Dr Rønnekleiv received her Ph.D. in Physiology from UT Southwestern Medical School (1974). After one year of postdoctoral training at UCLA she did a three-year Alexander von Humboldt-funded fellowship at the Max Planck Institute for Biophysical Chemistry in Gøttingen, Germany. Dr. Rønnekleiv joined the faculty at the University of Pittsburgh School of Medicine as an Assistant Professor in 1979 and moved to OHSU in 1982. She as promoted to Associate Professor in the Department of Physiology in 1987 and Associate Scientist in the Division of Neuroscience at ONPRC in 1991. Dr. Rønnekleiv was promoted to full Professor of Physiology and Pharmacology in 1998, Senior Scientist at ONPRC in 2000 and Professor of Anesthesiology and Perioperative Medicine in 2007. She has maintained an active (NIH-funded) research program since 1982.

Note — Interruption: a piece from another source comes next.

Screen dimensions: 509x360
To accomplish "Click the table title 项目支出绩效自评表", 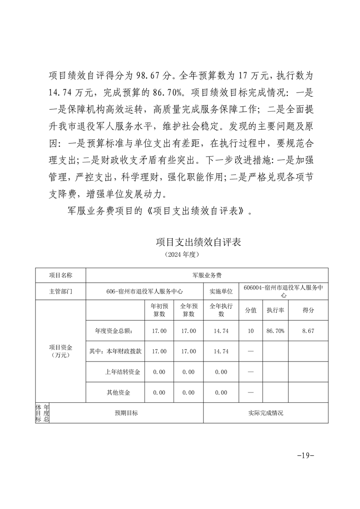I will click(197, 242).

Gottsch ML, Popa SM, Lawharon JK, Qiu J, Tonsfeldt KJ, Bosch MA, Kelly MJ, Rønnekleiv OK, Sanz E, McKnight GS, Clifton DK, Palmiter RD, Steiner RA. (2011) Molecular properties of kiss1 neurons in the arcuate nucleus. Endocrinology. 152(11):4298-4309. PMID: 21933870. PMCID: PMC3199004.
Bosch MA, Xue C, Rønnekleiv OK. (2012) Kisspeptin expression in guinea pig hypothalamus: Effects of 17ß-estradiol. J Comp Neurol. 520(10):2143-2162. PMID: 22173890. PMCID: PMC3571706.
Bosch MA, Tonsfeldt KJ, Rønnekleiv OK. (2013) mRNA expression of ion channels in GnRH neurons: Subtype specific regulation by 17β-estradiol. Mol Cell Endocrinol. 367(1-2):85-97. PMID: 23305677. PMCID: PMC3570747.
Zhang C, Rønnekleiv OK, Kelly MJ. (2013) Kisspeptin inhibits a slow afterhyperpolarization current via protein kinase C and reduces spike-frequency adaptation in GnRH neurons. Am J Physiol Endocrinol Metab. 2103 Apr 2. [epub ahead of print]. PMID: 23548613. In Press.